::: Provided text :::

Verifiable objectives (Math Acc) show the largest gains at test time, supporting the core thesis that verifiability yields higher returns for test-time search.

Training + Test Synergy (Table 5 Excerpt)¶

Dataset	Configuration	Key Metrics
Math	MAH-DPO + Accuracy Value	Acc 0.800 / Eng 0.855
Math	MAH-DPO + Engaging PRM	Acc 0.721 / Eng 0.906
Human Values	MAH-DPO + Honest PRM	Honest 0.520 / Truth 0.411
Socratic Mind	MAH-DPO + Engaging PRM	Acc 0.712 / Eng 0.542

The combination of training and inference pushes the Pareto front outward, revealing positive transfer for related objectives (e.g., Honest PRM also boosting Truth).

Key Findings¶

Reward verifiability determines optimization focus: Highly verifiable rewards like Math Acc are primarily boosted by test-time PRM search (+11.4), whereas subjective rewards like Help/Honest/Eng are best shaped through multi-head training. Combining both pushes the limits further.
Head weights provide smooth Pareto control: Adjusting Acc/Eng head weights in Math generates a smooth accuracy-engagement curve without sudden collapses in non-target dimensions, allowing on-demand deployment for different preference profiles without re-training.
Unified PRMs generalize across domains: A PRM trained on 7 mixed dimensions outperforms the base model in all 3 domains and 7 dimensions, approaching the performance of domain-specific PRMs. This proves that process-level reward structures share commonalities.

Highlights & Insights¶

The grading of PRM training labels by "verifiability + rollout cost + process structure" is a significant engineering contribution, extending process supervision from math to the full alignment stack.
Multi-Action-Head DPO is an elegant MoE-like variant for alignment. By routing DPO data to specific heads, it prevents gradient conflict between objectives with minimal overhead (+13% latency, +7% VRAM).
The "Continuing Hidden State" trick yields a 4x speedup, making step-level guided decoding feasible for real-world deployment. This idea can be extended to speculative decoding, tree search, and multi-turn agents.

:::

# Work item:
Please write out the part of the alignment text that begins at the words "Highlights & Insights¶" and stops after "and multi-turn agents.". The records below the text come from a separate source.

::: Records supplied :::

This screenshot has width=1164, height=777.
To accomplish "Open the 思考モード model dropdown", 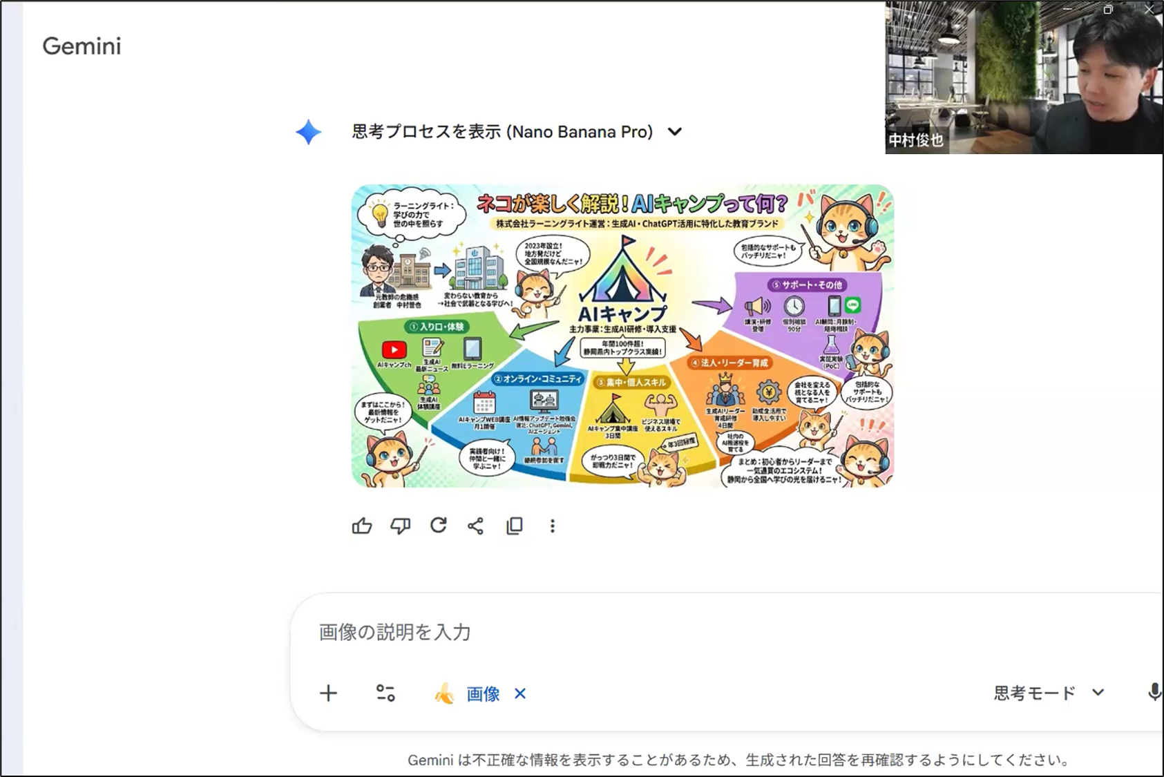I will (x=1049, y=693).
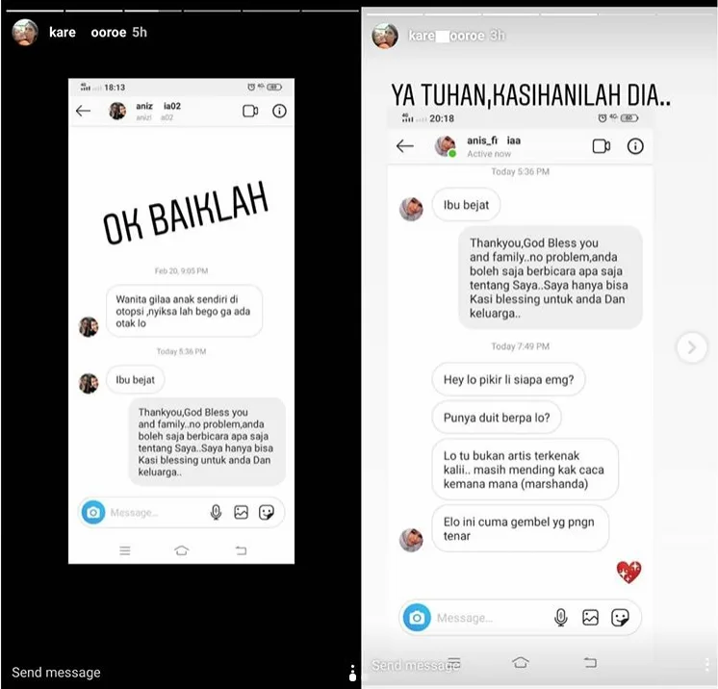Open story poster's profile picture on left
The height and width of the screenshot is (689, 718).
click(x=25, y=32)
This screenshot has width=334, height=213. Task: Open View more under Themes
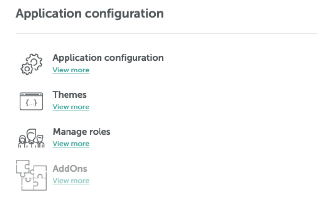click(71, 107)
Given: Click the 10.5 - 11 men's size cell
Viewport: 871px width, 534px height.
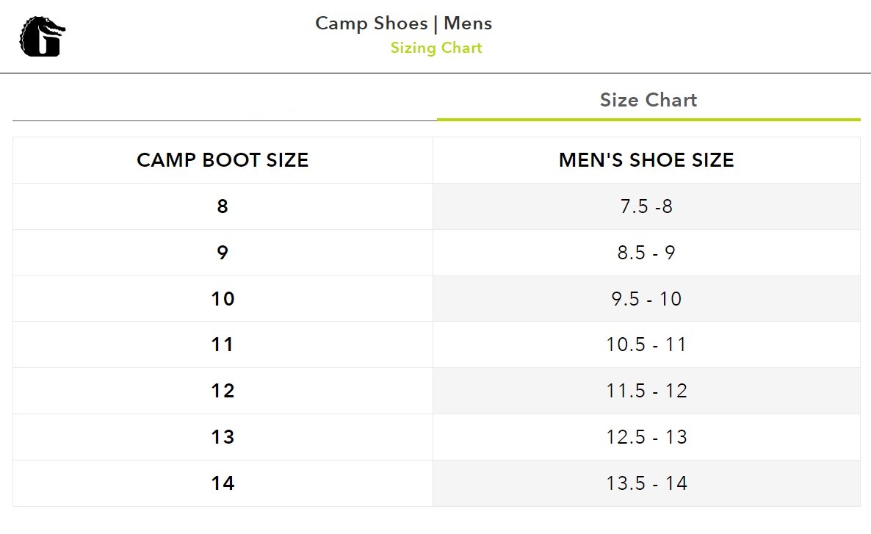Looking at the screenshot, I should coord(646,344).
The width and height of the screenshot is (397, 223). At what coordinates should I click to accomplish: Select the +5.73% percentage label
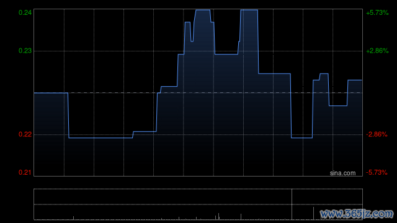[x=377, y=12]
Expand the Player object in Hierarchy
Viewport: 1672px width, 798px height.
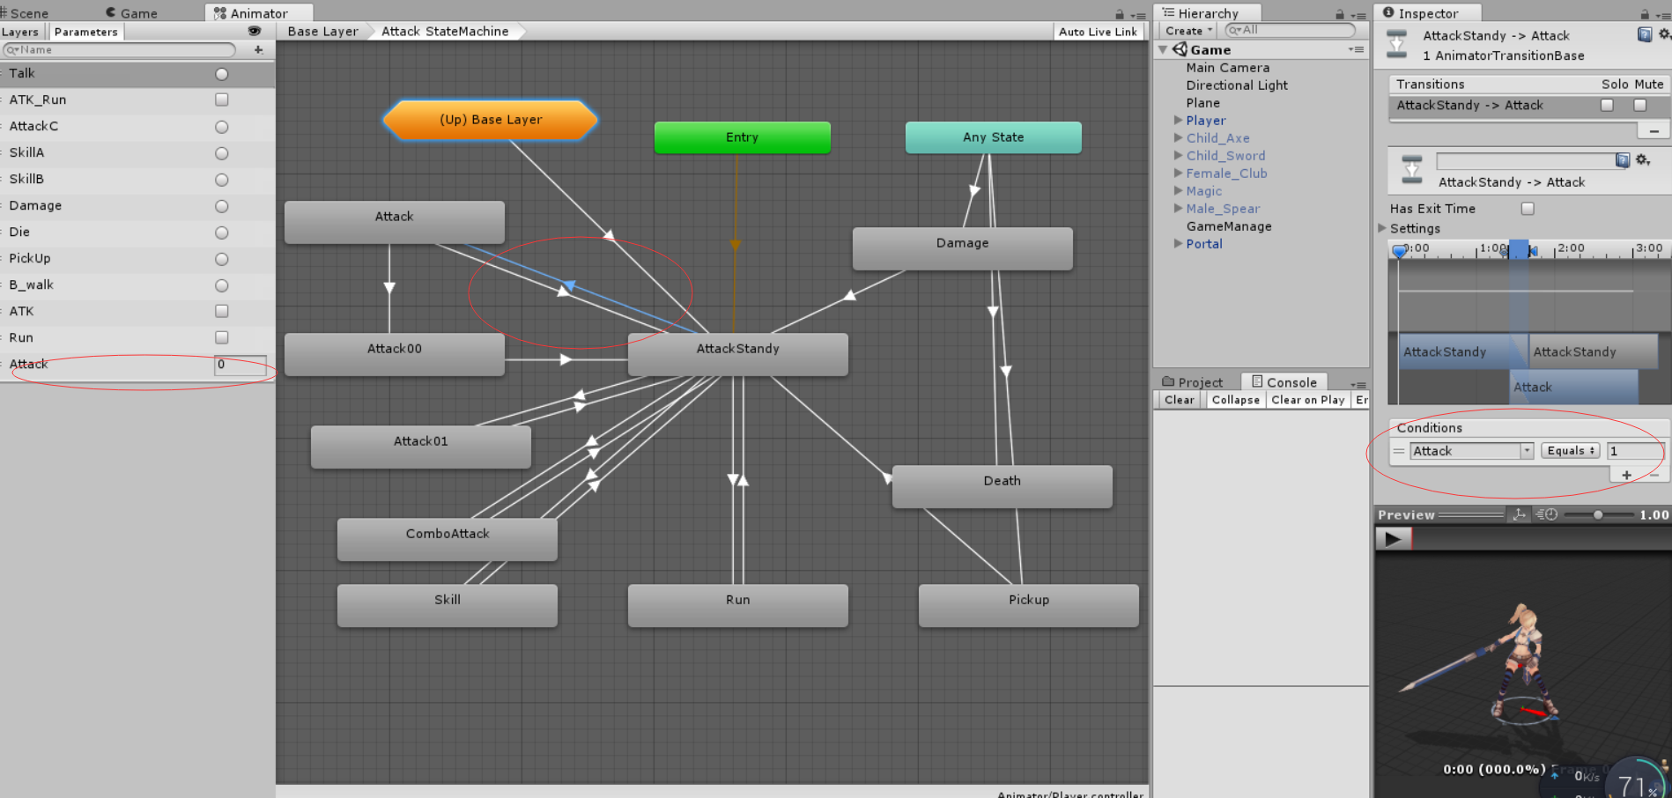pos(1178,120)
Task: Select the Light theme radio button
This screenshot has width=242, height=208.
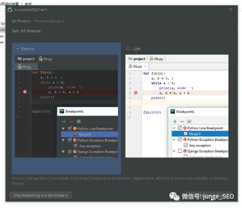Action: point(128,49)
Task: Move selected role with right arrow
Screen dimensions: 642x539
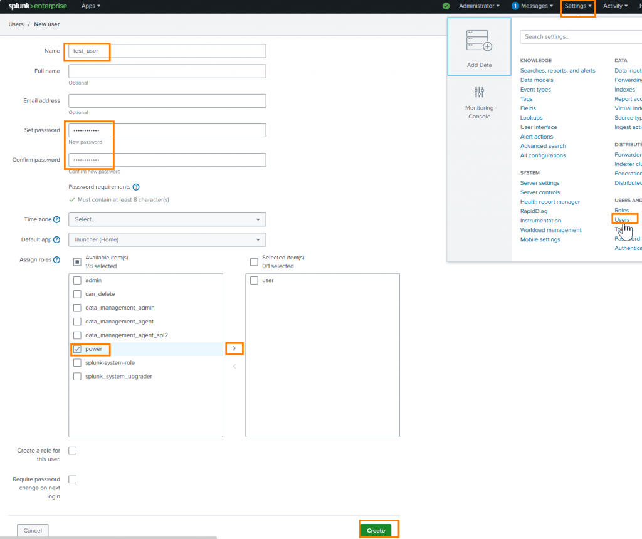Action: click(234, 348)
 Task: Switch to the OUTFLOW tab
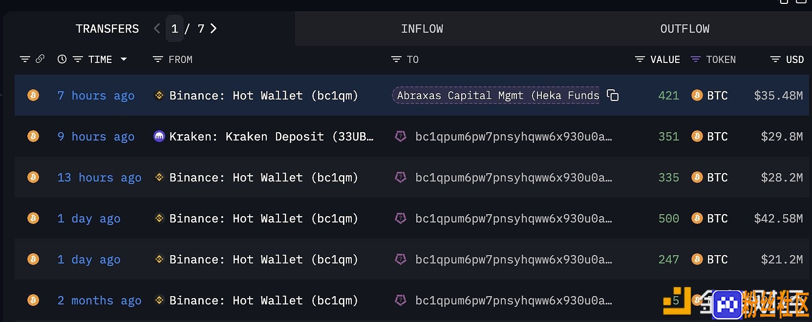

:::

# Output of the exercise:
Highlights & Insights¶

The grading of PRM training labels by "verifiability + rollout cost + process structure" is a significant engineering contribution, extending process supervision from math to the full alignment stack.
Multi-Action-Head DPO is an elegant MoE-like variant for alignment. By routing DPO data to specific heads, it prevents gradient conflict between objectives with minimal overhead (+13% latency, +7% VRAM).
The "Continuing Hidden State" trick yields a 4x speedup, making step-level guided decoding feasible for real-world deployment. This idea can be extended to speculative decoding, tree search, and multi-turn agents.